Zukünftig werden die technischen Systeme in der Lage sein, ohne eine aktive Handlung des Fahrgasts auszukommen. Mit einem Be-in/Be-out-System müssen die Kundinnen und Kunden weder beim Ein- noch beim Ausstieg den Button/Slider bewegen. Bus- und Bahnhaltstellen sowie die angetretene und beendet Fahrt werden dann per GPS automatisch erkannt.
Übrigens: Die Idee eines Check-in/Check-out-Systems ist nicht neu.
Bereits 1998/1999 gab es hier einen ersten Vorstoß, allerdings mit einer Chipkarte. Mit dem sogenannten „i-Ti-Projekt“ (intelligentes Ticket) konnten auf der Linie 16 und 18 erste Erfahrungen mit einem eTarif gesammelt werden. Der technische Aufwand war damals durch die notwendige Installation von Validatoren in den Stadtbahnen sehr hoch. Mit den heute zur Verfügung stehenden technischen Voraussetzungen sind Check-in und Check-out per App und GPS möglich.
Und die Zukunft? Wohin die Reise gehen könnte.
Zukünftig spielt die vernetzte Mobilität die entscheidende Rolle. Der Fahrgast wird alle notwendigen Bausteine während seiner Reise aus einer Hand erhalten. Multimodale Angebote wie Carsharing, Bikesharing, On-Demand-Verkehre oder E-Scooter werden schon heute stufenweise in die Systeme integriert. Der Fahrgast wird nicht mehr verschiedene Accounts in verschiedenen Apps verwalten müssen. Über ein sogenanntes ID-Ticketing oder auch Account-Based-Ticketing genannt, wird er sich mit einer Identität in verschieden Nutzermedien identifizieren können.
Auch die Systeme, technischen Anforderungen und Standards werden in der Zukunft Schritt halten müssen. So arbeitet die Branche bereits jetzt an der Migration der zukünftigen VDV-Kernapplikation 3.0, auch (((etiCORE genannt.

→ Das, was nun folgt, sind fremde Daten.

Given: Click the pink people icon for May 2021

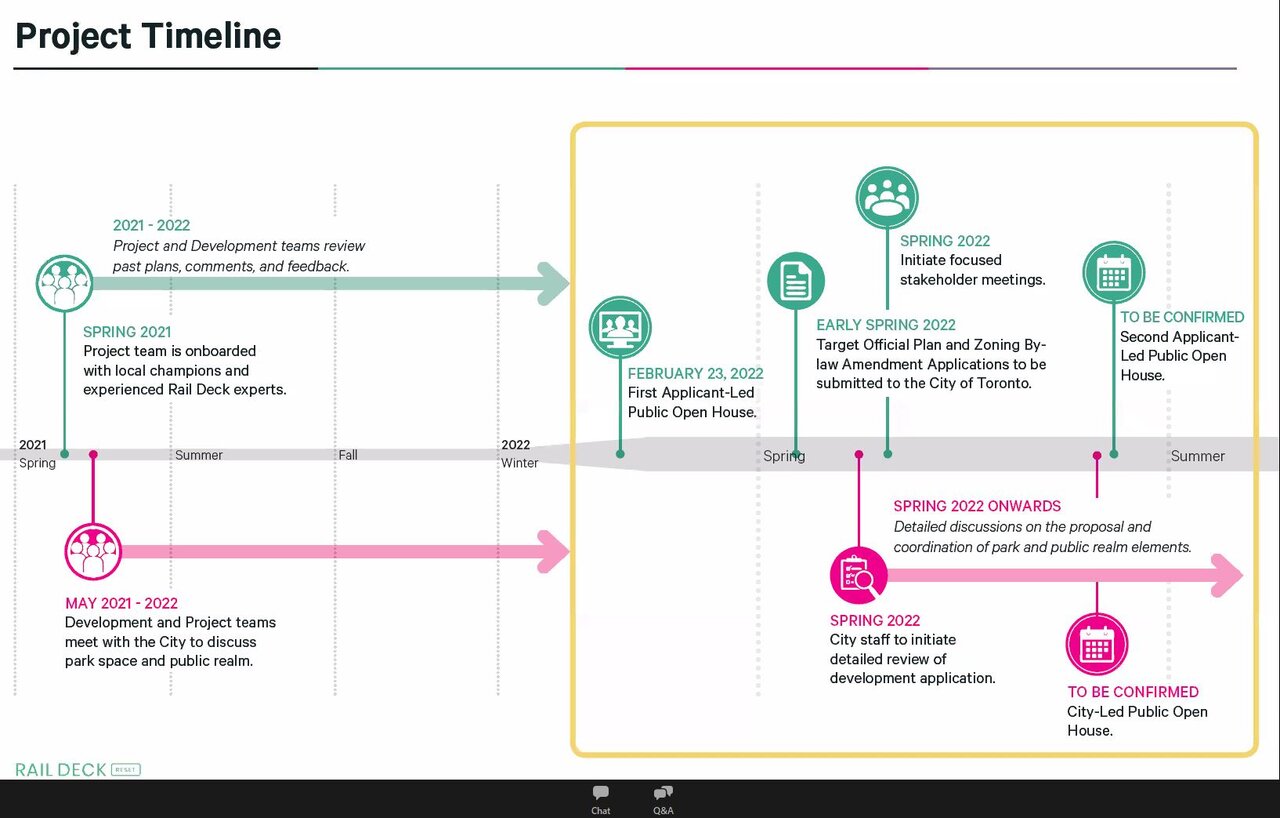Looking at the screenshot, I should click(93, 551).

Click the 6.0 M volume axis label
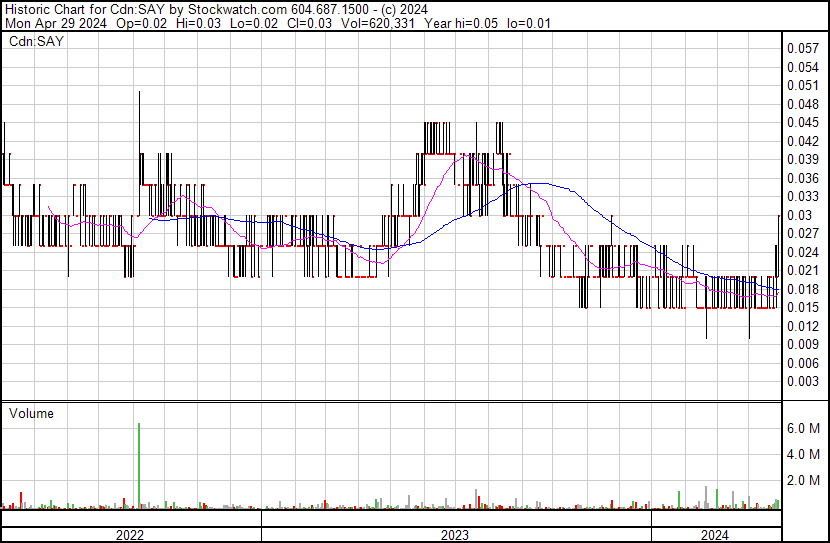[x=803, y=428]
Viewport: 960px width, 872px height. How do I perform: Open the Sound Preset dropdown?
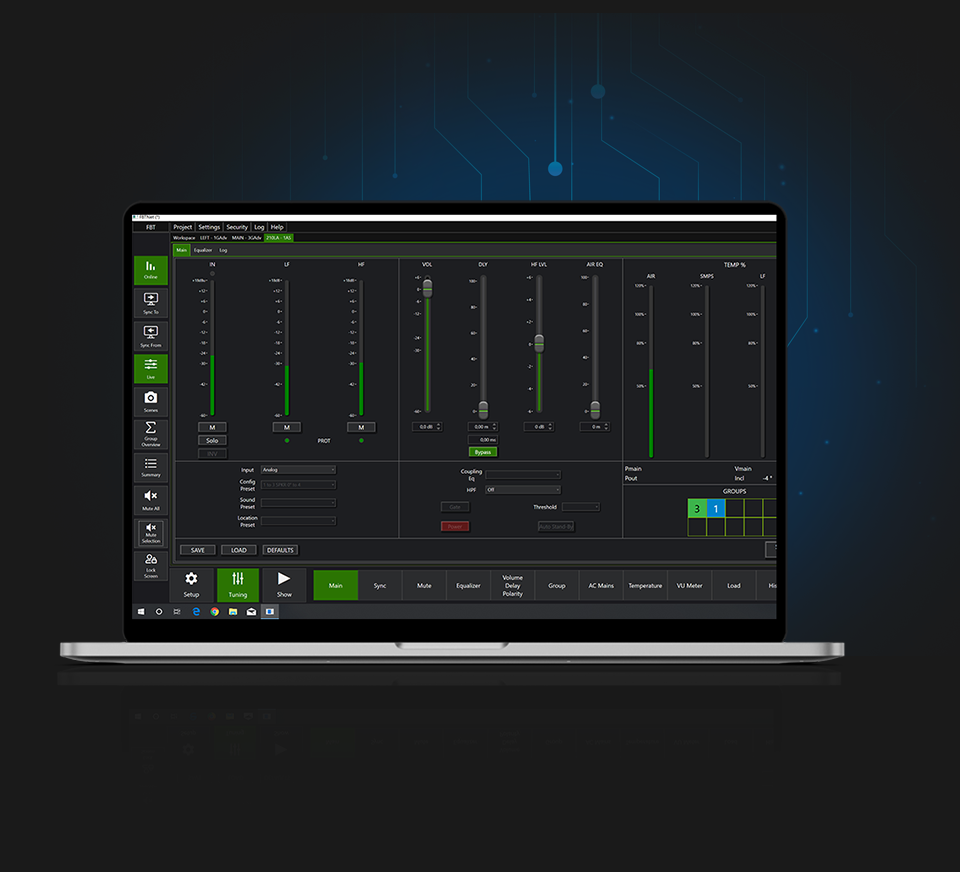(x=298, y=503)
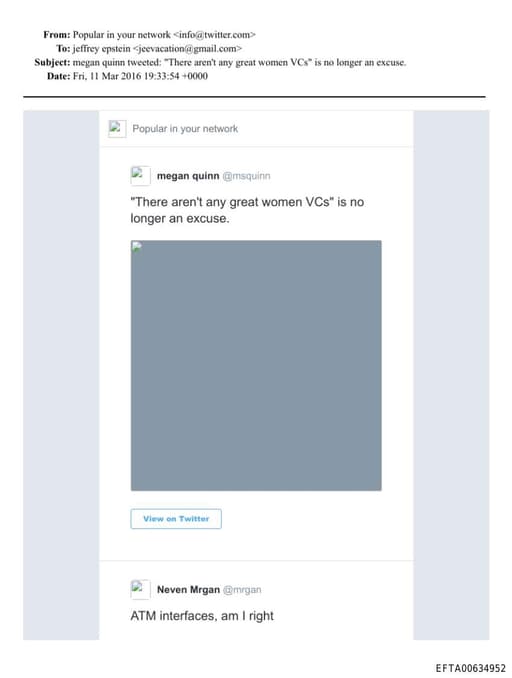Click the tweet text about great women VCs

coord(247,210)
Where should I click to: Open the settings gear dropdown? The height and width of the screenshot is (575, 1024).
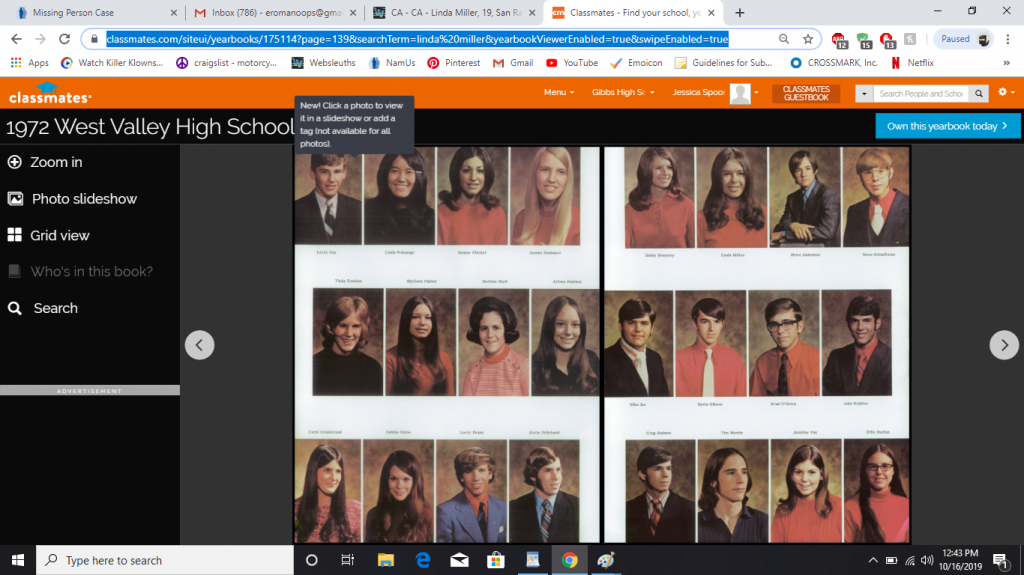tap(1006, 93)
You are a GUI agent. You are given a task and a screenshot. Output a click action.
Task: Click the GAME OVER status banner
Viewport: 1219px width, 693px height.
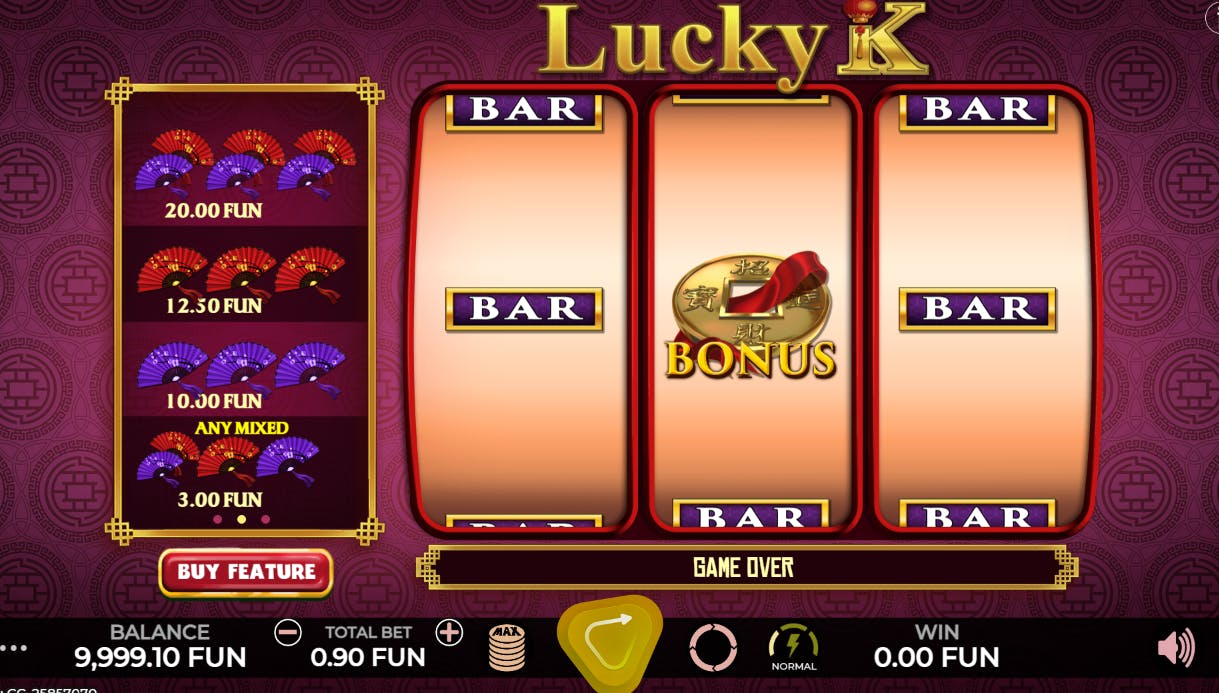pos(744,568)
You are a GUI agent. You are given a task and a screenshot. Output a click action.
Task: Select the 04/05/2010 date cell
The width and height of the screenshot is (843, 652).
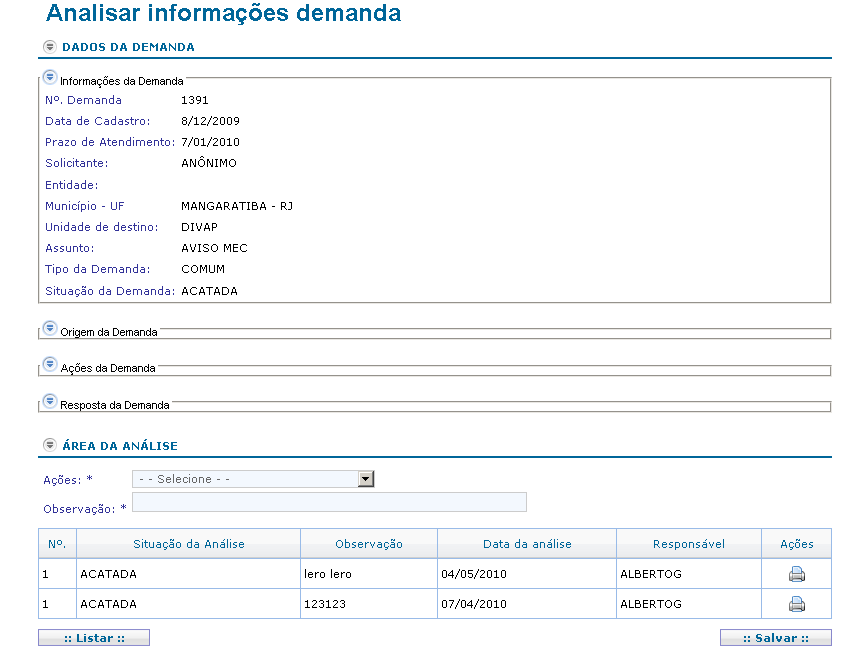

Auch die Einführung des kopiersicheren VDV-Barcodes „Motics“ (Mobile Ticketing Crypto Service) befindet sich mit einer ersten Ausbaustufe in der Planung- und teilweise schon in der Umsetzungsphase.
Im Jahre 2031 wird die Migration zu (((etiCORE endgültig abgeschlossen sein.
(((etiCORE wird stark vereinfacht. Für alle Beteiligten erleichtert sich die Handhabung und die Komplexität reduziert sich. Die bisherige VDV-Kernapplikation wurde seinerzeit in deutscher Sprache programmiert. Mit der Umstellung auf (((etiCORE wird Englisch die Programmiersprache und die Kernapplikation in der internationalen Welt der IT heimisch, denn nur so können weltweit Expert*innen daran weiterarbeiten.